An Open Letter to the Garden’s Rotted Tomatoes
You did your job. You fulfilled the vocation assigned to you by the One who ordained that seeds and plants and their successive fruits would perpetuate each other in cyclical reciprocity – a dynamic trinity of essence, expression, and expectation. You sprouted, first in the warmed greenhouse soil and air amidst the waning bitterness of winter, then rooting deeply into garden soil while reaching tall up trellising frames, finally to blossom and bulge into the red or purple or golden sunlighted acidic orbs that are your delight.
And you accomplished it against all odds – high winds, pummeling hail, withering heat, drowning rain. Despite injury and stress, you recovered and persisted and choked forth fruit. Beautiful, taste-bursting fruit…
…while I got busy with other things. They weren’t irrelevant distractions, I can assert in my own defense. There were weeds to pull in other parts of the garden; there were obligations that took us temporarily away or absorbed our available time or otherwise claimed our attentions. There were travels, as well - too-long delayed - that took us even further away, which gave opportunity to still more weeds. And then the harvest was upon us with its perpetual gathering and slicing and combining and cooking and canning; and the days simply did not offer ample enough hours. Over the course of recent weeks we gathered as many as we could, but did not get so far as you, which I grieve.

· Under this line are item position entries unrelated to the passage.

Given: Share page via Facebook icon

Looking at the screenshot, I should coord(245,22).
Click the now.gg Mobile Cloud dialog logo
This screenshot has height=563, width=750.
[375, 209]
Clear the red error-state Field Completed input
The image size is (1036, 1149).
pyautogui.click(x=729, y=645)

I offer such an accounting not as an aggregate of so many excuses – nothing can finally “excuse” the resulting tomatocide – but more to rebut the understandable but mistaken impression that we simply didn’t care, or couldn’t be bothered. We cared. We bothered. We just couldn’t get it all done. And you were left to rot on the vine.
There is a sense, of course, in which you couldn’t care less. As noted, you did your job: you made fruit which contained new seeds which, even now, are falling to the ground where at least some number of them will nestle into the cracks of the soil, over-winter and, come spring, sprout and produce the next generation of vines. Earlier in my farming I would not have predicted this, but the proliferation of volunteer plants over the years – including this one – attest to the contrary. Seeds want to grow, and yours quite likely will even without my well-intentioned ministrations.
But I suspect you harbored more esoteric ambitions – to occasion the burst of a bite, the ecstasy of flavor, the groans of satisfaction and the dribbles of delight. You, too, must ache to lie together with crisped bacon and fresh lettuce; to melt into marinara, be spiced and surprised into salsa, or simply to drip your way off the edges of a burger.
And I let you down. I left you hanging. And there you languished, softened, drooped and finally dripped into a rotting puddle at the base of the wire support.
I’m sorry. You sprouted and matured for more than this, for better than I’ve given you. You offered yourself in generously delicious glory, but my attentions were elsewhere. I neglect and miss so many gifts this way. And I am the poorer. I give honor to the work you have done – the striving, the ripening, the offering. You are an exemplar for these days.
Chastened and inspired, I move toward autumn and the stillness of winter, before the stirrings of spring gives us fresh opportunity to honor and please one another.